The place was in stitches by the time he landed the punch line about their encounter — which he said never happened — in the 1990s.
“What kind of a woman meets somebody and brings them up and within minutes you’re playing hanky panky in a dressing room?”
The crowd went crazy.
He even went for a laugh, and got it, when he was asked why it took him hours after the Jan. 6 Capitol attack to tell his supporters to leave the building. Producing sheets of his posts to his Truth Social media platform, he cracked, ”I hope everybody’s on Truth!”
When his people weren’t laughing, they were deadly serious, nodding in agreement and hooting approval with Trump’s version of the months and years since he was defeated in 2020.
He repeated long-disproven claims about the 2020 Georgia presidential election, including his recorded call with Secretary of State Brad Raffensperger. “A perfect call,” he insisted, adding parenthetically that he called because Raffensperger “owed him” votes.
“When we can’t make a call to question election results, then we as a country ought to just forget about it!”
Lots of cheers.
Does he owe Mike Pence an apology after Pence had to flee for his safety on Jan. 6?
“No. Because he did something wrong. He should have put the votes back to the legislatures and we would have had a different outcome.”
More intense applause.
Would he pardon people convicted of crimes in the Capitol attack?
“They’re great people — many of them are great people ... I am inclined to pardon a large portion of them.”
More clapping follows. He’s not alone.
The same polarizing issues that Republican strategists worry will hurt their party in a general election were slam dunks for Trump Wednesday night.

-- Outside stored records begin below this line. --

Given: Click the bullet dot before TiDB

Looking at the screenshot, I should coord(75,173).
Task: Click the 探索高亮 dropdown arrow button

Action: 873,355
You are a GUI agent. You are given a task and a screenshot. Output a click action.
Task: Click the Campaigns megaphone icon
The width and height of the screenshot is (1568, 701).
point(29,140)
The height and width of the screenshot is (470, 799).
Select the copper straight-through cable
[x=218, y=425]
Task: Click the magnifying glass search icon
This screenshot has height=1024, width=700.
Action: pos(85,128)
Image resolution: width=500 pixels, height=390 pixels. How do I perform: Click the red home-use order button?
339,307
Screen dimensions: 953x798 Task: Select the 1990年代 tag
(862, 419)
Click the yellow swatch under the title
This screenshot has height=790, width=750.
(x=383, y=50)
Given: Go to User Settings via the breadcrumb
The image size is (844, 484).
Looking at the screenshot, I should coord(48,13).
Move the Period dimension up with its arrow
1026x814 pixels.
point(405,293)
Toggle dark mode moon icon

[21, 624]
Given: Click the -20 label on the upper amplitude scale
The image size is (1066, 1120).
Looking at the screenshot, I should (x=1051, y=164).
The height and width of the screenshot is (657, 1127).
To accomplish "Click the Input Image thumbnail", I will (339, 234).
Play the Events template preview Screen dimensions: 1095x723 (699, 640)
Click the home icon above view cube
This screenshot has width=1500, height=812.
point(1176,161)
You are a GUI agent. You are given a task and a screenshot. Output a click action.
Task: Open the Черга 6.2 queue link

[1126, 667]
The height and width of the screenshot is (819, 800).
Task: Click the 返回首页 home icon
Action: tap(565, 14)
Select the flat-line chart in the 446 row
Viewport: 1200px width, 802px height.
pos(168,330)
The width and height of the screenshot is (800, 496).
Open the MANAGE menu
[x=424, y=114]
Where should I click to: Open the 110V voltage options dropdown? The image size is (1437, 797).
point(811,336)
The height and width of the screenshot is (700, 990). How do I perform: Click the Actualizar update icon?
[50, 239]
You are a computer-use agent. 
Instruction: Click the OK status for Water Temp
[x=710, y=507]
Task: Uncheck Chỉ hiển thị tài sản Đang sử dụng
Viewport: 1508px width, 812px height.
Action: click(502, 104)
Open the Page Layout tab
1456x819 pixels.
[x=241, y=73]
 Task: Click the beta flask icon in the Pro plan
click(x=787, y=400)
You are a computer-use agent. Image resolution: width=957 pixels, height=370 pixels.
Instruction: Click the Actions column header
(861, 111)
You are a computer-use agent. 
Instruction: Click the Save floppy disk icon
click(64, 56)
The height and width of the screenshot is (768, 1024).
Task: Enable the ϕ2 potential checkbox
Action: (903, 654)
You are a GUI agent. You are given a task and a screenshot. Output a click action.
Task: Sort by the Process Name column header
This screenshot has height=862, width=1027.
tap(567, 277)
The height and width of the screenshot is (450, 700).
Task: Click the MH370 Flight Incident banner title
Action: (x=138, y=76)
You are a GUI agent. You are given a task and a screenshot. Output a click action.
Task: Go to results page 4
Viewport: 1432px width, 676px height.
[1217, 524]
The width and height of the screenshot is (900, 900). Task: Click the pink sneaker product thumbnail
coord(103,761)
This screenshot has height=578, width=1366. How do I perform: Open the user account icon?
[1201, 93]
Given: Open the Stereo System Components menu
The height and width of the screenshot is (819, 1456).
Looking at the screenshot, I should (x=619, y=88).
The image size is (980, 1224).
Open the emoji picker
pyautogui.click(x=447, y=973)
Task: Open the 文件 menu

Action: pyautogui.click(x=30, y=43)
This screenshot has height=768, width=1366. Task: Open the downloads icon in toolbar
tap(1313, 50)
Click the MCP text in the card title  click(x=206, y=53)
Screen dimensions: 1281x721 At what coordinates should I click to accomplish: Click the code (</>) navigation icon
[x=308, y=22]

On changes to gun laws, he said, “It’s not the gun that pulls the trigger.” Woo-hoo!
And on a full abortion ban, “I consider the other side to be radical.” Clap, clap, clap!
Loud applause came when Trump refused to pick sides between Russia and Ukraine on the war there, a topic that drove at least two Republican senators to say Wednesday they can’t support Trump again.
“I would have that war settled in less than 24 hours.”
The crowd agreed. Nothing he said dimmed the enthusiasm.
Trump ended the evening as it began, by wrongly insisting that he really did win the 2020 election — it was just rigged against him. And he warned it better not happen again.
“If I don’t win, this country’s going to be in big trouble. It’s so sad.”
And with that, Trump got another standing ovation and he smiled and pointed at the satisfied crowd. “I like you guys!” he said.
Why CNN would ask Collins, their talented rising star, to moderate a miniature Trump rally is baffling. She did as well as any reporter could, but why make her try?
Jake Tapper called Trump’s performance “chilling” and said there was no way to fact-check every lie the former president told.
But a key truth was revealed by the spectacle.
Trump will continue to say whatever he wants, whenever he wants. He’ll be emboldened by the many investigations into his conduct, including in Georgia, not embarrassed by them. And he’ll be rewarded by his large, hungry portion of GOP voters, not punished. Other Republicans can try to knock him out, but it’s hard to see how they’ll succeed.
This is the next two years, and maybe more. Believe it.